Ansible: Reboot server in play-book and wait for it come back.

Ansible is a great and simple configuration management and orchestration tool. Some times we require to reboot server and do some tasks once reboot is done. Today I came across such requirement where I have to upgrade our production Ubuntu server from 10.04 to 14.04. I figured some how on unattended upgrades by using following command.

 do-release-upgrade -f DistUpgradeViewNonInteractive
The above command will not ask any question when upgrade is happening. The issue is we can not upgrade directly from 10.04 to 14.04. We have to do it in two folds
Ubuntu 10.04 to 12.04
and then
Ubuntu 12.04 to 14.04
But the issue is we have to reboot the machine once upgraded to 12.04. For this Ansible have a solution withwait_for and local_action modules. Below is the snippet from my role which include three task
Task 1: Upgrading Ubuntu 10.04 to 12.04
Task 2: Restart remote machine
Task 3: Wait for the restart of remote machine to complete and continue with other tasks.

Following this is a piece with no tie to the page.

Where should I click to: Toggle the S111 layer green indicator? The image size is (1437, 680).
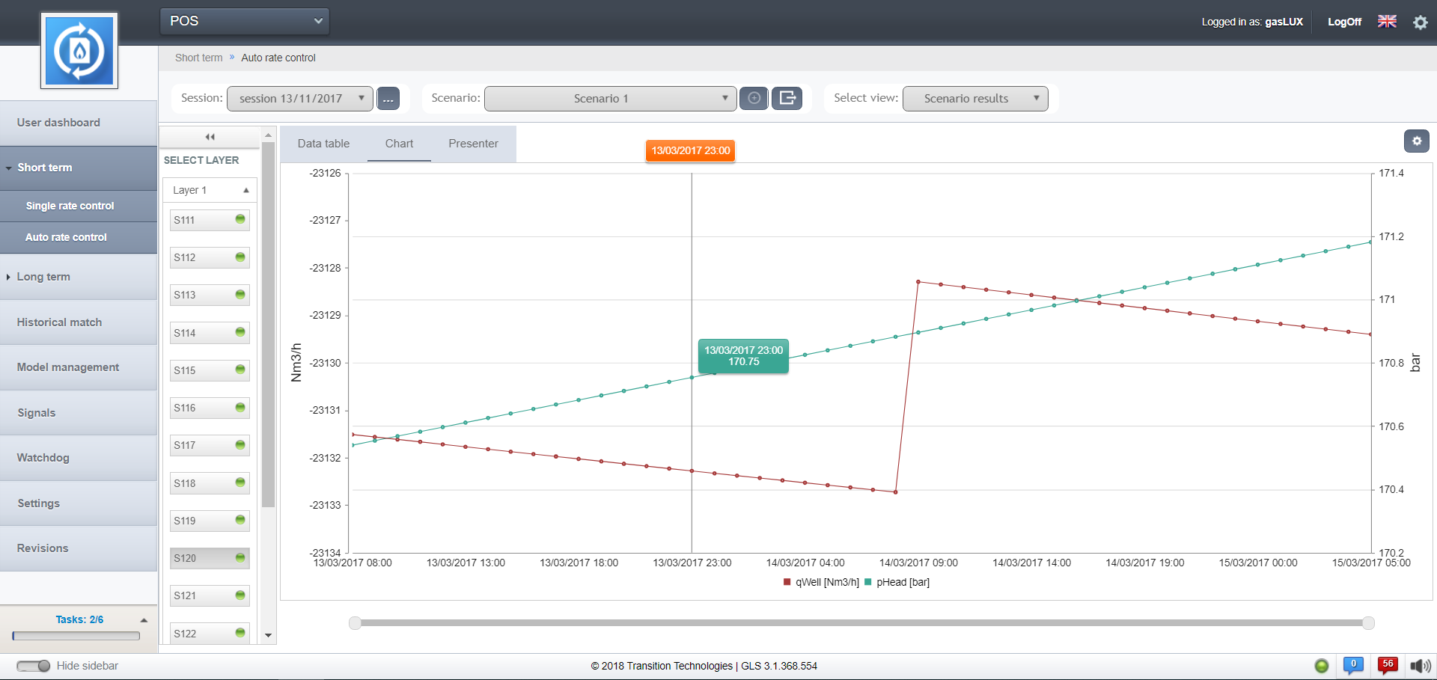click(x=240, y=219)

- name: Task1 Upgrading 10.04 to 12.04

  shell: do-release-upgrade -f DistUpgradeViewNonInteractive

- name: Task2 restart machine after 10.04 to 12.04 upgrade

  shell: reboot

  async: 0

  poll: 0 
- name: Task3 waiting for server to come back after 10.04 to 12.04

  local_action: wait_for host={{ ansible_ssh_host }} state=started
Task1 is slef explanatory which use shell module to upgrade the OS. Task two uses shell module to reboot the machine and task three use local_action which will be done one the host where Ansible is running this play book and wait_for will wait for something to happen. Here we are waiting for remote host to come on-line.
Other options you may include are
 port –On which port Ansible can check on remote machine once the “timeout” is completed
delay –Dont check it for number of seconds
timeout –Wait for something to happen on remote machine
connect_timeout — maximum number of seconds to wait for a connection to happen before closing and retrying
The third task can be written as below.

 local_action: wait_for host={{ ansible_ssh_host }} 

                        state=started 

                        port=22 

                        delay=30 

                        timeout=300 

                        connect_timeout=15
Wait on Ansible host for 300 seconds to check if host started or not. Once host is started wait for 30 seconds to check for 22 port is open or not and timeout that ssh connection after 15 seconds.
Some may use inventory_hostname instead of ansible_ssh_host variable to poll host identity. If you want to check on both variables you can use or operator and make one variable a default one as shown below.

local_action: 
        wait_for host={{ ansible_ssh_host | default(inventory_hostname) }} 
        state=started port=22 delay=30 
        timeout=300 connect_timeout=15
We will see different Ansible inbuilt modules in our future posts.